O modelo de integração de Riace é realidade em poucas cidades nas quais o relacionamento entre população local e migrante é uma troca entre iguais e não entre quem ajuda e quem recebe. Os migrantes expressam a vontade de serem independentes e reconhecidos como seres humanos, com sonhos e objetivos. As limitações temporárias na liberdade de escolher onde morar, onde trabalhar e onde ver os próprios filhos crescerem devem ser amenizadas pela eficiência de uma sociedade capaz de acolher e criar as condições nas quais estes direitos voltem a serem efetivos.
Alimentamos cada vez mais o medo pelo “outro”, focamos nas diferenças entre “nós” e “eles” sem querer ver as soluções. Considerar as possibilidades é mais difícil e, para fazê-lo, precisamos de coragem e competência. Apesar destes obstáculos, existem pessoas que enfrentam as dificuldades e trabalham para alcançar soluções sem alimentar conflitos inúteis. A migração, quando bem gerenciada, é uma oportunidade para melhorar a sociedade, mas quando o gerenciamento dos fluxos migratórios é baseado no alarmismo e desrespeito dos direitos humanos, os resultados afetam negativamente a população inteira.

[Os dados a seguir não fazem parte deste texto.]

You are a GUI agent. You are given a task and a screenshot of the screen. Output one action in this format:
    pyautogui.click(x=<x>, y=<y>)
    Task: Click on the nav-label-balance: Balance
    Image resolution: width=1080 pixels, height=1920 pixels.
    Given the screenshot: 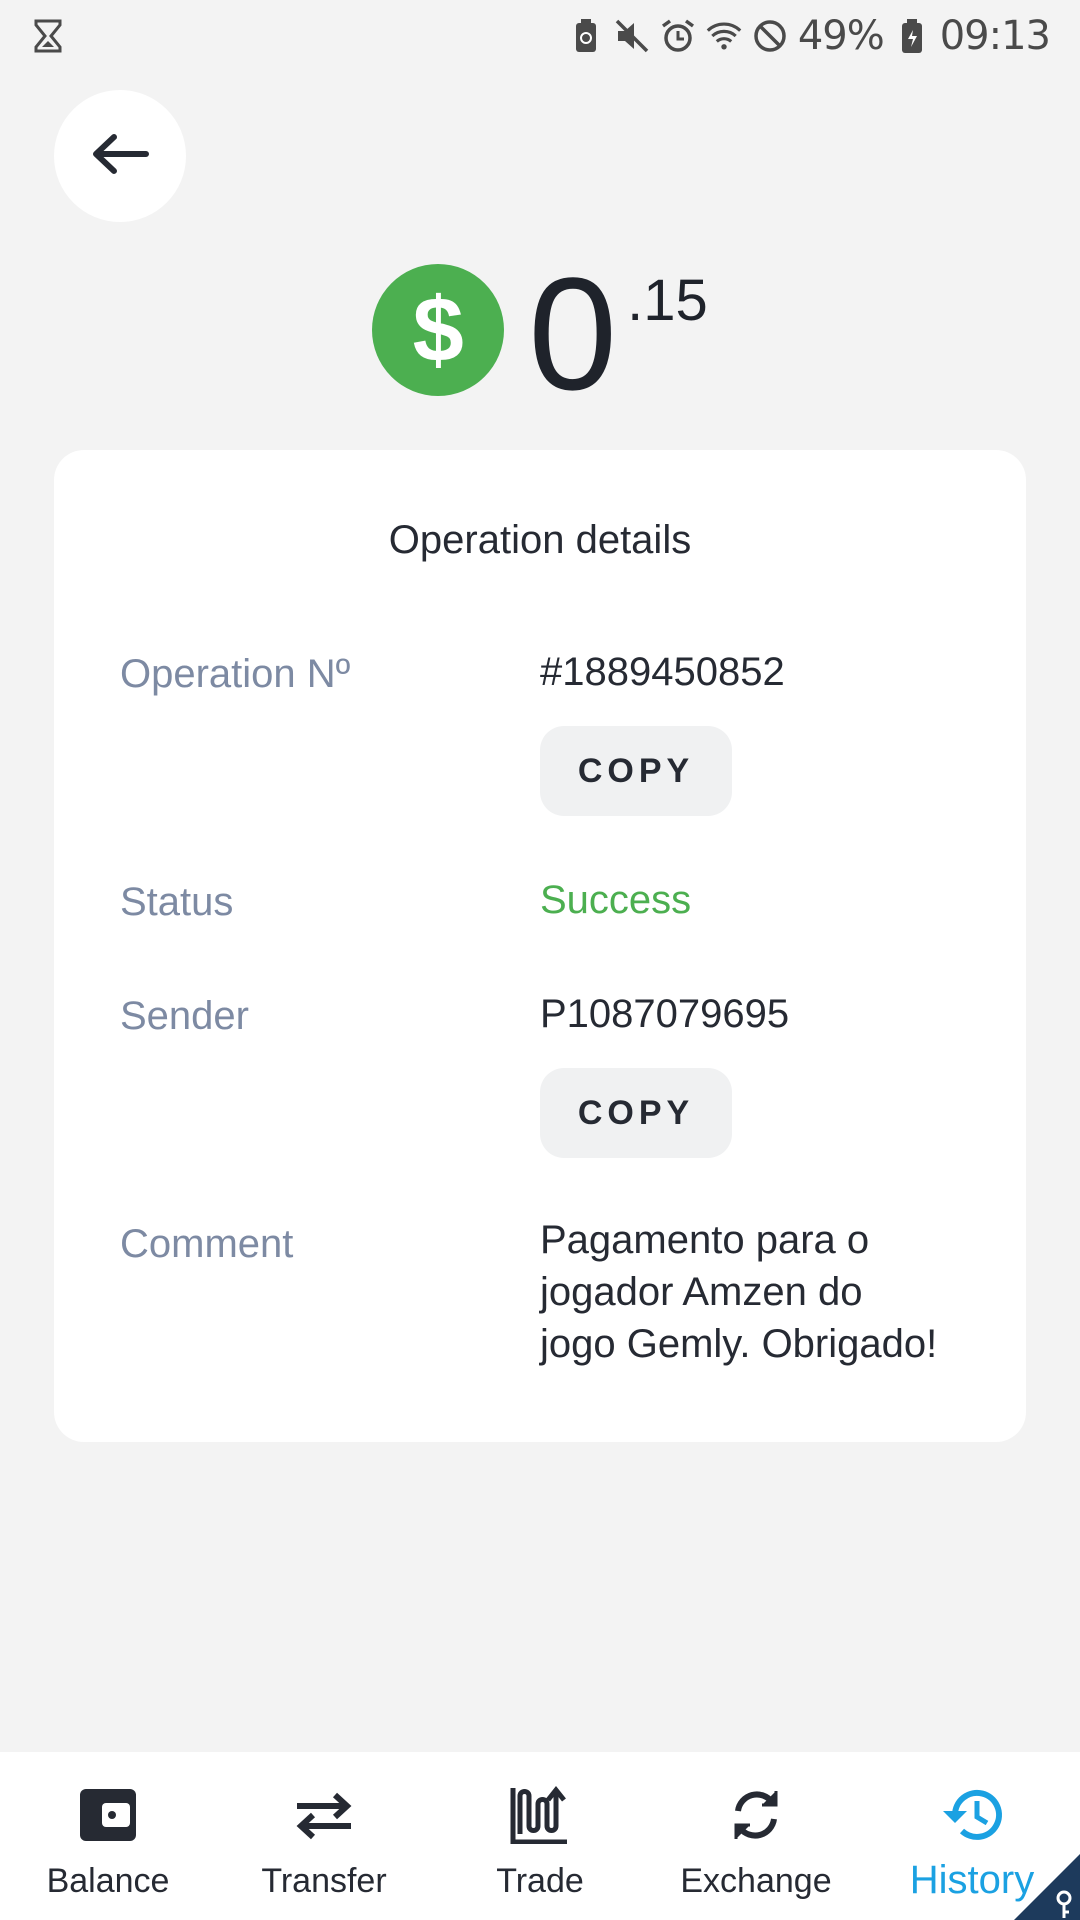 What is the action you would take?
    pyautogui.click(x=108, y=1881)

Precisamos repensar a integração como um novo modo de ser cidadãos, combinando os desejos e as necessidades de cada um. A solução é aceitar a migração como fenômeno humano e garantir a inclusão de todos. Desta forma, se satisfaz também os interesses da população acolhedora: uma sociedade justa é, necessariamente, mais rica e mais segura. Somente eliminando os conflitos sociais e cessando o desrespeito às pessoas, podemos ser parte de uma humanidade pronta para enfrentar os desafios do futuro, sobreviver a eles e ser cada dia melhor.